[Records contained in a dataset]
────────────────────────────────────────

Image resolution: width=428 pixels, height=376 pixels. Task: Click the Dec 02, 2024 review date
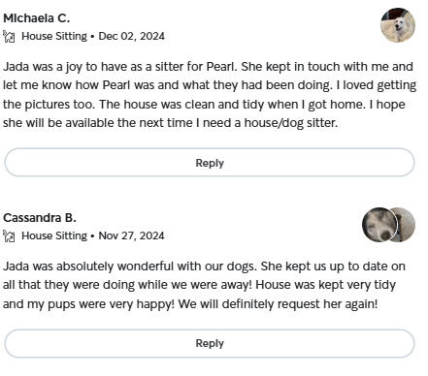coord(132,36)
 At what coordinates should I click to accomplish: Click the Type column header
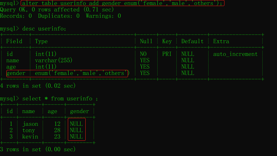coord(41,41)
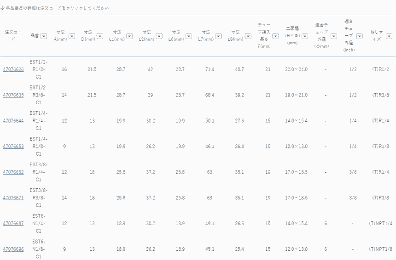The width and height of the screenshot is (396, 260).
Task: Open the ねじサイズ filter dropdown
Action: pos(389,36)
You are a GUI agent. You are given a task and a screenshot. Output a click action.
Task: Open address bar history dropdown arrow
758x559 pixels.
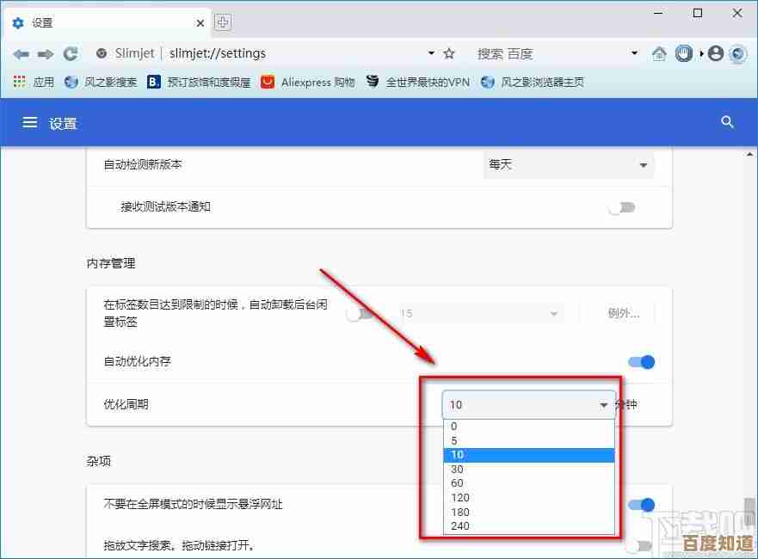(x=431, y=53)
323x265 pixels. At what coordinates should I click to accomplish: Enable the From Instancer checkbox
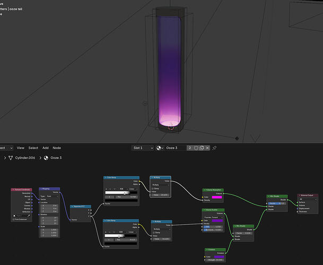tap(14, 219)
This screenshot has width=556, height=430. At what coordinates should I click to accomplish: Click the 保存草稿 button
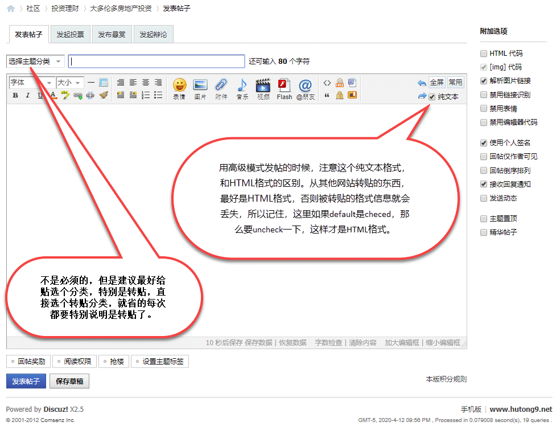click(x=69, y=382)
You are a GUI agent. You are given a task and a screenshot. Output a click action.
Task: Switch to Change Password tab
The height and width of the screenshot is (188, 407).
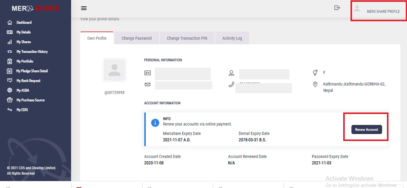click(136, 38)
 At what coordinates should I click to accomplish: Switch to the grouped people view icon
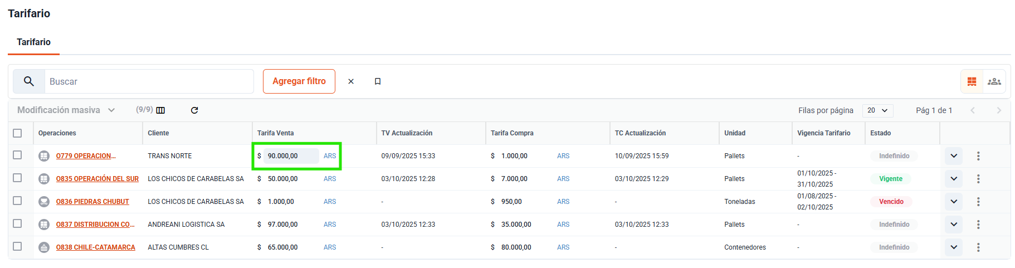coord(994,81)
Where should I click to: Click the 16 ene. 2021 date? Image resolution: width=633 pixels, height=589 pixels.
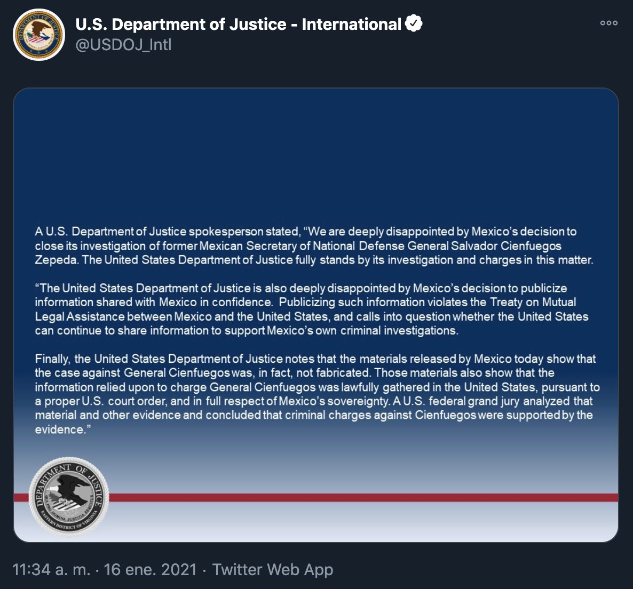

────────────────────────────────────────

[The task]
Please write out all the data word for word, but keep every picture out.

[Completed task]
Image resolution: width=428 pixels, height=376 pixels. Task: Click the Dec 02, 2024 review date
coord(132,36)
 At what coordinates should I click to accomplish: Click the Type column header
coord(41,41)
The width and height of the screenshot is (396, 260).
Task: Open the ねじサイズ filter dropdown
Action: pos(389,36)
You are a GUI agent. You are given a task and a screenshot. Output a click action.
Task: Open address bar history dropdown arrow
758x559 pixels.
(x=431, y=53)
323x265 pixels. At what coordinates should I click to accomplish: Enable the From Instancer checkbox
tap(14, 219)
This screenshot has width=556, height=430. At what coordinates should I click to accomplish: Click the 保存草稿 button
click(x=69, y=382)
You are a GUI agent. You are given a task and a screenshot. Output a click action.
Task: Switch to Change Password tab
The height and width of the screenshot is (188, 407).
click(136, 38)
 At what coordinates should I click to accomplish: Switch to the grouped people view icon
coord(994,81)
Where should I click to: Click the 16 ene. 2021 date? Image resolution: width=633 pixels, height=589 pixels.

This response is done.